It was noon of the following day when they finally came to the sea. They
had struggled through a thick undergrowth of thorned bushes where the
great arms of the firs shut out everything ahead. Then suddenly they
were out of it, in the open, on the shore with the waves almost lapping
their toes. It was high tide. The blue sea stretched away to the blue
sky.

Eric's legs gave way under him, and he knelt on the white sand, just
looking and looking at the bigness of it, the splendor of it, the color
of it, and listening to the music of it. Ivra ran right out into the
foam brought in by the breakers, up to her waist, where she splashed the
water with her palms until her hair and face were drenched with salt
spray. Helma stood looking away to foreign countries which she could
almost see.

But they were not left long to themselves. The heads of a little girl
and boy and a young woman appeared over the crest of a great wave, and
the three were swept up to the shore. They grabbed Ivra and drew her
along with them as they passed, laughing musically. Ivra did not like it
at first, and sprang away from them the minute she could shake herself
free. But when she saw their merry faces and heard them laugh, she
returned shyly.

The children were about Eric's and Ivra's ages, and the young woman was
their mother. The children's names were Nan and Dan, and the woman's
name was Sally. But though they had Earth names they were of the
fairy-kind,--called in the Forest "Blue Water People."

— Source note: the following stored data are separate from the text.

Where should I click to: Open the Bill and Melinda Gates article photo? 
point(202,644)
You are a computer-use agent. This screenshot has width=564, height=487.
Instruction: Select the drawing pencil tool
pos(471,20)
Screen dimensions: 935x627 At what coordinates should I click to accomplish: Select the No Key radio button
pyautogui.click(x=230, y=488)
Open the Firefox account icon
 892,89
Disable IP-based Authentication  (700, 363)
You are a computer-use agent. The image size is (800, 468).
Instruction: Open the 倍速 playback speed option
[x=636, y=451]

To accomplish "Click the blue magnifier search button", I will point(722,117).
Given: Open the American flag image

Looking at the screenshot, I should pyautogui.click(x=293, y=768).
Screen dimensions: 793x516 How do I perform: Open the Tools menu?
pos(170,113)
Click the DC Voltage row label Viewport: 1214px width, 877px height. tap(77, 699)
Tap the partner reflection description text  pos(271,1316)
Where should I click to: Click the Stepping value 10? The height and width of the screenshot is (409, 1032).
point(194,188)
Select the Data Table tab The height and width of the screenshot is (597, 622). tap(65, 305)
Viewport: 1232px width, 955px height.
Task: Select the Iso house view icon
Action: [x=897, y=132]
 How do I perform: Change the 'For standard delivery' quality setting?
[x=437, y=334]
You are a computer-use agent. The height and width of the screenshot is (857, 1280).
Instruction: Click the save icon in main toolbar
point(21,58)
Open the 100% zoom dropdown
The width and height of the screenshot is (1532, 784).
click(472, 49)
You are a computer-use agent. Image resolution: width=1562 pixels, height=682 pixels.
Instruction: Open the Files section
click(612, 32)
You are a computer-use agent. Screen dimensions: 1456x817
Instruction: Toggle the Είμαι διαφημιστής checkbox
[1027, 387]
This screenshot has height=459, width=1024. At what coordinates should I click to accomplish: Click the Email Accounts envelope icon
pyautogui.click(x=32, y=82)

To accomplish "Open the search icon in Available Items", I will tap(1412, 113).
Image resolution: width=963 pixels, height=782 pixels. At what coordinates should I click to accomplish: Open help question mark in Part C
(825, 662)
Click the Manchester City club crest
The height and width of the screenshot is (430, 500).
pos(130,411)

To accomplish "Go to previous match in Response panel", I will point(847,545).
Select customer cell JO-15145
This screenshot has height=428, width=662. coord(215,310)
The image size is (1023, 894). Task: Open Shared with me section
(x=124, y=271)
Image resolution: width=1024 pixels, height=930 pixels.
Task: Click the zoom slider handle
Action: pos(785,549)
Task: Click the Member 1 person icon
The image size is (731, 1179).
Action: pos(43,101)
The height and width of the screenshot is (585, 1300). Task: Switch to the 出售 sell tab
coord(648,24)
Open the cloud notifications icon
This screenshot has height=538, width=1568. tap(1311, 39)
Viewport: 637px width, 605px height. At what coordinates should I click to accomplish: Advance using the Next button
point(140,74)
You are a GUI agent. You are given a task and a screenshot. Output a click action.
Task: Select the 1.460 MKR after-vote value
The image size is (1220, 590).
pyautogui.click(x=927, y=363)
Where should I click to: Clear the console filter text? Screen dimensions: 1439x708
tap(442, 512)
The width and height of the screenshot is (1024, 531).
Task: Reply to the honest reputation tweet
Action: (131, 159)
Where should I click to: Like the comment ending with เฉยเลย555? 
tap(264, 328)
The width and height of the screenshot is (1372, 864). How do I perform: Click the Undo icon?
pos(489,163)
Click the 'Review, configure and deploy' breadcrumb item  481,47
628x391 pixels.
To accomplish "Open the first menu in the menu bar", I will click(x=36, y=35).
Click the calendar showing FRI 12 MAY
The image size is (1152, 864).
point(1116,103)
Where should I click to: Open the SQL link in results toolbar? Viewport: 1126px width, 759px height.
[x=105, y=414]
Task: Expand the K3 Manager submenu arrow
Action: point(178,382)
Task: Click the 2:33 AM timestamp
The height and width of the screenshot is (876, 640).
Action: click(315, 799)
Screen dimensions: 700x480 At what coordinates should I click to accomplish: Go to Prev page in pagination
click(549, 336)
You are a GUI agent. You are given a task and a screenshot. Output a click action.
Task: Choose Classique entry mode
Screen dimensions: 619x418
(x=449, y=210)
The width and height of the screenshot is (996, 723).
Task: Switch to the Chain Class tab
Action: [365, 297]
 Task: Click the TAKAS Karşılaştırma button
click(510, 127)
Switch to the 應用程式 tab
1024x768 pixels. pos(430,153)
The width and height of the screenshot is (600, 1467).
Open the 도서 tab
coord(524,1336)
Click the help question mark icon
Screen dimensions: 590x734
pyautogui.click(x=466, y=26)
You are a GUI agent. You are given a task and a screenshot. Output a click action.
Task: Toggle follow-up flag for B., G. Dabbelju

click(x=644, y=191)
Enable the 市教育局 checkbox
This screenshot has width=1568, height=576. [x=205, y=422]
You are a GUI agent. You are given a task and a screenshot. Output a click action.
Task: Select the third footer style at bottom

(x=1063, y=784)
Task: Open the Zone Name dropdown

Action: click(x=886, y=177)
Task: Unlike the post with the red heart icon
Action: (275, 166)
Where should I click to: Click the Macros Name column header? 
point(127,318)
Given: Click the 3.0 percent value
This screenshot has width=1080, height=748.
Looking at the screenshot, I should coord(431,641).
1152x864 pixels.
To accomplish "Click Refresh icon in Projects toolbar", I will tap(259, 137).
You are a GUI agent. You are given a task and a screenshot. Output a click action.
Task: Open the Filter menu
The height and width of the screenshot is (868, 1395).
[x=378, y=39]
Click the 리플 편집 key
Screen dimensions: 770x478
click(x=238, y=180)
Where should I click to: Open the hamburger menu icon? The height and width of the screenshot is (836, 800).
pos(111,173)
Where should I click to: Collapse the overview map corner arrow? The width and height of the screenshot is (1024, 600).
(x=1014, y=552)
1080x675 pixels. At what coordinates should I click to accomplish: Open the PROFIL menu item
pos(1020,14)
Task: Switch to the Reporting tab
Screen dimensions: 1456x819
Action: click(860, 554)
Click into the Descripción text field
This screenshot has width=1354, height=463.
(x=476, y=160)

Just peer into a clear pool or stream, almost any bright day, and you
will be pretty sure to see one of them looking up at you. They are the
sauciest and most mischievous of all fairies. Only stare at them a
little, and they will mock you to your face with smiles and pouts, and
will not go away as long as you stay. For they have no fear of you or
any Earth People. They follow their streams right into towns and cities,
under bridges and over dams. You are as likely to find one in your city
park as in the Forest.

Helma spoke to Sally, while the children eyed each other curiously. She
said, "How happy you Blue Water People must be now Spring has freed you
at last!"

Sally dropped down on the beach, her dark hair flung like a shadow on
the sand. Her laughing face looked straight up into the sky. She
stretched her arms above her head.

"He came just in time. Another day--and we would have had to break
through the ice ourselves. Truly. We've never had such a long winter.
Why, a _month_ ago we began to look for Spring. We lay with our faces
pressed against the cold ice for hours at a time, watching. We could
just see light through, and shadows now and then."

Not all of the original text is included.